Sunday, December 2, 2007

Fox Sports can't spell "BCS"

So, two years ago when Fox bought the BCS and we all knew it was the first sign of the apocalypse was upon us, I didn't know how far they could sink. Watching their broadcasts of the Orange, Sugar, Fiesta, and BCS Title games last year was painful. (Ohio State's pole-axing aside.) The pre-game crap was recycled from their NFL and MLB broadcasts, and their whole approach to the broadcasts seemed to be: "This is our first time with college football, it must be the first time for you, too, Mr. Viewer!"

But tonight, they took their idiocy to a whole new level...

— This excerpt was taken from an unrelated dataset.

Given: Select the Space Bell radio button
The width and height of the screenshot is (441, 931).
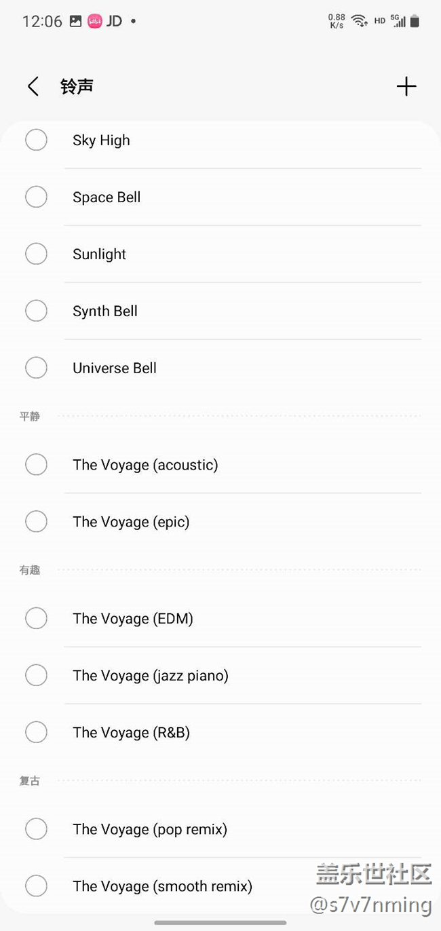Looking at the screenshot, I should (36, 197).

First off, they give us a 40 minute BCS "selection" show...as if they could somehow match the similar show that takes place in March...and give us one "selection" in the first 25 minutes of the show. Never mind that the BCS isn't a "selection," it's a computer program that says who's automatically playing in the BCS and what openings remain for the top 12 teams to play in one of the BCS games. This year the "selected" teams were Illinois, Hawai'i, Kansas, and Georgia. Everybody else got an automatic bid, and most of the automatic bids go to very specific bowl games...which is where Fox cranked the retardery up to 11.

They followed a pattern of announcing one team for a couple bowls, then later announcing the other. This was after announcing who got the automatic bids...of import here is that Ohio State had the automatic bid from the Big 10. The Fox goes on to announce the Rose Bowl match up of USC and a mystery team, who after a couple commercials is revealed to be Illinois.

So, let's recap what's gone through any college football fan's mind by this point...

1. "God, I wish this was still on ABC."
2. "Ohio State is the Big Ten(11)'s automatic bid."
3. "I should turn to ESPN, but I can't...avert...my...eyes..."
4. "Illinois is going to the Rose Bowl. Good for Illinois."
5. "Looks like the Buckeyes are back in the title game."

Now, after we've all arrived at number five in the list above, Fox assumed we'd barely gotten to four thank to our lack of any formal education. So, in order to hold our attention, they announce that UGA is going to the Sugar Bowl, which removes the suspense about where LSU will go, so they go ahead and tell us LSU is in the title game against...they put up a question mark!! Some UNKNOWN team is going to play LSU!! "There's only one slot left!!" says Joe Fan, "I wonder who it could be?!!? Oh, come on, Fox, please, please reveal that team!!"

Finally, they revealed that the mystery team was Ohio State, and completed their assault on the intelligence for the average college football fan. I can hardly wait for their coverage of the games, now.

2 comments:

Jon Kruger said...

I agree, that selection show was completely awful. They grabbed whoever they could find from their NFL broadcasts, threw them in a room, and had them blabber on for 40 minutes without giving us any useful analysis.

Ryan said...

Ummm....I would agree it was insulting to the fan who has a pulse. However, we can't let Lester Miles off the hook with his ridiculous explanation of the LaSUe undefeated season.....According to his logic, if they were to loose the NCG to the Bucks, in overtime, he will still be undefeated, in regulation. I'm curious as to what that trophy looks like. My guess is that FOX or ESPN would present Lester with such an award. It could read...."Presented to the worlds alltime greatest without a doubt football team that has three losses, but really zero"!